*What to do*
Write out everything from the first item down to the line containing "coord(520,516)", leaving every line unchanged.

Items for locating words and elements
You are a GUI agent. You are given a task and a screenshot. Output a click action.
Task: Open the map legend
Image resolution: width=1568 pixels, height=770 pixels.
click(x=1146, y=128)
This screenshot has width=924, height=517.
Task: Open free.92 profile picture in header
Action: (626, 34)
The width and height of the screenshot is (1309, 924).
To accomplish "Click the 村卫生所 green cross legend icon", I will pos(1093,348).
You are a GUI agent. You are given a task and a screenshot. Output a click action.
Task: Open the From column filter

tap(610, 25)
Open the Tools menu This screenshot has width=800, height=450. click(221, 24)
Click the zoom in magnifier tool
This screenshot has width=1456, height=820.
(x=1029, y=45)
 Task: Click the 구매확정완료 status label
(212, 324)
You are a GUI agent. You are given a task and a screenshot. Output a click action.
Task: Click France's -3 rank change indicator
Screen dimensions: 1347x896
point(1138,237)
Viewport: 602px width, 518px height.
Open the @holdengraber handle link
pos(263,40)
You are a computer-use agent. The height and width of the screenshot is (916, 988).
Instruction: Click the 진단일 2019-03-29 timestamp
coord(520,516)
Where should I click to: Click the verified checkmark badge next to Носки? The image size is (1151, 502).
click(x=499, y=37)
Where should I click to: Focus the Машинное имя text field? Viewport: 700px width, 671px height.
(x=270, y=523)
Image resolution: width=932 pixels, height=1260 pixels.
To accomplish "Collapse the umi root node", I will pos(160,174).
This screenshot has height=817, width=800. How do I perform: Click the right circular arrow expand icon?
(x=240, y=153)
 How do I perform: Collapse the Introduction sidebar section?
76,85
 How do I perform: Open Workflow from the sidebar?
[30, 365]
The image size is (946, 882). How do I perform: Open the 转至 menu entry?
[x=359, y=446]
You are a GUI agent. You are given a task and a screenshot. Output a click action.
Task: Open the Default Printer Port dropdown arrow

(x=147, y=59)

*Written answer*
You are a GUI agent. You are given a task and a screenshot. Output a click action.
Task: Open the map legend
Image resolution: width=1568 pixels, height=770 pixels.
click(x=1146, y=128)
This screenshot has width=924, height=517.
Task: Open free.92 profile picture in header
Action: (626, 34)
The width and height of the screenshot is (1309, 924).
To accomplish "Click the 村卫生所 green cross legend icon", I will pos(1093,348).
You are a GUI agent. You are given a task and a screenshot. Output a click action.
Task: Open the From column filter

tap(610, 25)
Open the Tools menu This screenshot has width=800, height=450. click(221, 24)
Click the zoom in magnifier tool
This screenshot has width=1456, height=820.
(x=1029, y=45)
 Task: Click the 구매확정완료 status label
(212, 324)
You are a GUI agent. You are given a task and a screenshot. Output a click action.
Task: Click France's -3 rank change indicator
Screen dimensions: 1347x896
point(1138,237)
Viewport: 602px width, 518px height.
Open the @holdengraber handle link
pos(263,40)
You are a computer-use agent. The height and width of the screenshot is (916, 988).
Instruction: Click the 진단일 2019-03-29 timestamp
coord(520,516)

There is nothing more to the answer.